Hosting a young person in my home gave me perspective

Could you tell me a little bit about yourself?

I'm in my late thirties, single with no children, and work full time. I bought my first home a few years ago and have a spare bedroom. A couple of my older relatives had fostered and found it really rewarding, but I'd always thought you needed to be a full-time foster carer and/or in a couple, and that wouldn't have worked for me. I'd always liked the idea of sharing my home with someone who might benefit from it as more than just a lodger.

How did you get started with being a host?

My sister mentioned that the options around fostering had changed, so I did some online digging and came across Supported Lodgings. The scheme is offered through local authorities, either via their social services teams directly or via subcontracted providers like Barnardo's. It's aimed at young people aged 16—21 who want semi-independent living, and may already be in the care system or whose family relationships have broken down.

I had an initial interview with the LA and then took part in a ‘Skills to Foster’ course over a few days.  I then had weekly meetings with a social worker who asked lots of questions about my lifestyle, family relationships, interests, thoughts on the role etc. Some were a little bit personal but you can understand them asking.

I was put forward for 'panel', which is where you meet a mix of social services and fostering professionals who interview you about your expectations and motivations. If they're happy, they will recommend you as a host, and the authority can choose to onboard you.

After this comes all the operational stuff like H&S check at home, starting the process for matching with potential young people, etc. The whole process took about 8 months but was spread out. The most intensive bit was the weekly meetings, but I think we met around 6 times in total. It's less intensive than the fostering application process due to the nature of the role.

What does the scheme actually involve?

Basically, you're providing a room for a young person to be part of your family, and to help them develop independence skills like cooking, cleaning, washing, budgeting. I see it as a big sister role - I'm there to listen and help bounce ideas around. Generally the young people who benefit most are those in college, training or work and so they have their own schedule. I've reviewed college applications and helped with claiming benefits. You're given ongoing training and your own designated social worker to support you - although the training and peer support available is still mainly targeted at those who foster.

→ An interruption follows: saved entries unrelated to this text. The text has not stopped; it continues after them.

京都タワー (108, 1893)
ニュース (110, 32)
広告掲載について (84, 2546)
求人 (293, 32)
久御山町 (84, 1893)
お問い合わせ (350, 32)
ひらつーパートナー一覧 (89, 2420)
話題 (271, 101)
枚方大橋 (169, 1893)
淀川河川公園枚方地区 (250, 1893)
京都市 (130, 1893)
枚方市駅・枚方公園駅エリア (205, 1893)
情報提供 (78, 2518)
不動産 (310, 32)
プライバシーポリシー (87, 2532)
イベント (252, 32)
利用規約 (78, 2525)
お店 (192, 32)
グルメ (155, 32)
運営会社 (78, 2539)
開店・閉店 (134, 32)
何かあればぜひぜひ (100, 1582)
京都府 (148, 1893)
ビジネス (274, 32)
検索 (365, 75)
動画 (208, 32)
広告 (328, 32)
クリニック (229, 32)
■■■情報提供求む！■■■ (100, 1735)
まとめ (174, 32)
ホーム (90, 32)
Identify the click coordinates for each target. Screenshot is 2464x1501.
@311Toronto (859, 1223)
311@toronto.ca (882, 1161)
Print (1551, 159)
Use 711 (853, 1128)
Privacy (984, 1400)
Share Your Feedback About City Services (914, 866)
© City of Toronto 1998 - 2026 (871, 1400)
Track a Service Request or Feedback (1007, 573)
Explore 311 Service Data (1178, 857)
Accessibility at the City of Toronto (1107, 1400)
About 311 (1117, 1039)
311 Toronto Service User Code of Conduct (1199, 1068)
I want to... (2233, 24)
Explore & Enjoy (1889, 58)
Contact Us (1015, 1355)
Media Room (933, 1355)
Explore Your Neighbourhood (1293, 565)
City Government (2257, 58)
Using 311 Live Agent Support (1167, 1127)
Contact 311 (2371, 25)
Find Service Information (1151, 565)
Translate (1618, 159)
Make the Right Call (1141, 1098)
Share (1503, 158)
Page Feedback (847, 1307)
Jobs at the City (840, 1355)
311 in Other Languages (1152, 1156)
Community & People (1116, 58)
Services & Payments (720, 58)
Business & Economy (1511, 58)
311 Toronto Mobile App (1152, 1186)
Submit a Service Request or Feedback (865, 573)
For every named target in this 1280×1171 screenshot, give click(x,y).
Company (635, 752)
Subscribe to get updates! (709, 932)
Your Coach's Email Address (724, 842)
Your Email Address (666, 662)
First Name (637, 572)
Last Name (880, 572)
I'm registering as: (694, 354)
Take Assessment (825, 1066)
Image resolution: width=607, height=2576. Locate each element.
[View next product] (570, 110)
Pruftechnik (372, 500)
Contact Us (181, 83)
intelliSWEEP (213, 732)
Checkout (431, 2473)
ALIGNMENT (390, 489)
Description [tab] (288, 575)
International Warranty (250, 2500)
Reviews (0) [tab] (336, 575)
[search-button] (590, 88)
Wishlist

You generally have to anticipate that they'll be with you for at least 1 year. It's fun too! We've been to the panto at Christmas, out for meals to celebrate birthdays, to the cinema, to the beach, and do a lot of telly watching!

You get paid an allowance. In my case, it works out slightly more than I would receive for rent and bills if I rented the room privately (and is tax free), which reflects the fact you also provide some support. I provide bedding, furnishings, and household items like loo roll, cleaning and washing products. The young person covers their own food and toiletries, but we would take turns to cook and I'd usually cover the more expensive ingredients. You also get a small allowance for furnishing the room and buying necessary household items.

How has it been so far? What are the pros and cons?

It's been great! The young people are really interesting and come from a variety of backgrounds - it really challenges your view of the care system and who is in it. It's nice sharing your home in a way that makes a tangible difference to someone.

The main advantages are having a young person in your home that you hopefully build a relationship with. And it's a good second income stream - whilst I'd need to keep my job, it does provide a good additional sum which I can save. Supported Lodgings hosts can claim qualifying care relief from income tax in the same way as foster carers (you have to register as self employed for this role and complete a tax return), so for me it works out tax free. The amount varies by local authority but in my case is around £1000 per month.

The disadvantages are limited but definitely worth keeping in mind. It can be challenging - social services are much more used to working with foster carers who are more readily available for meetings, and the finer details of the role are still being honed which can sometimes leave you feeling like you've fallen through the cracks.

Also, if a young person is under 18 then they cannot be left alone overnight. You'd need to have a back up carer (family member or friend with a DBS) in place. Organising respite care through Social Services is quite stressful.

You also don't get a holiday allowance for the young person (unlike foster carers), although you can take them with you at your own cost. Something to bear in mind if you like your holidays or spur-of-the-moment weekends away! Personally, I'd probably only have an over 18 in future because of this (although I wouldn't leave them alone for longer than a few nights anyway). It can be quite lonely if you're having a tough time, so you need supportive family and friends around you.

It also really depends on the personality of the young person and whether you fit well together - it's taken me a while to realise that you can take the matching process at your own pace and suggest meet-ups and sleepovers before either of you commit. Social Services want a quick match as they have such heavy workloads, you need to stand up for yourself as at the end of the day, it's your home!

This has been my experience (in the South East of England) but may vary elsewhere!

Has it changed your perspective on kids?

I would say it's made me realise that I wouldn't want to intentionally have a child on my own and it's not made me particularly change my view on having children whether biologically or through adoption, I feel like I have a purpose and meaning in my life outside of that traditional route, and maybe being a host to a young person is part of that purpose and meaning. It's probably lucky I'm not dating though as I've not had to have any awkward conversations with social services or the young person about men staying over (as well as the safeguarding considerations, which are important but a bit of a mood killer!)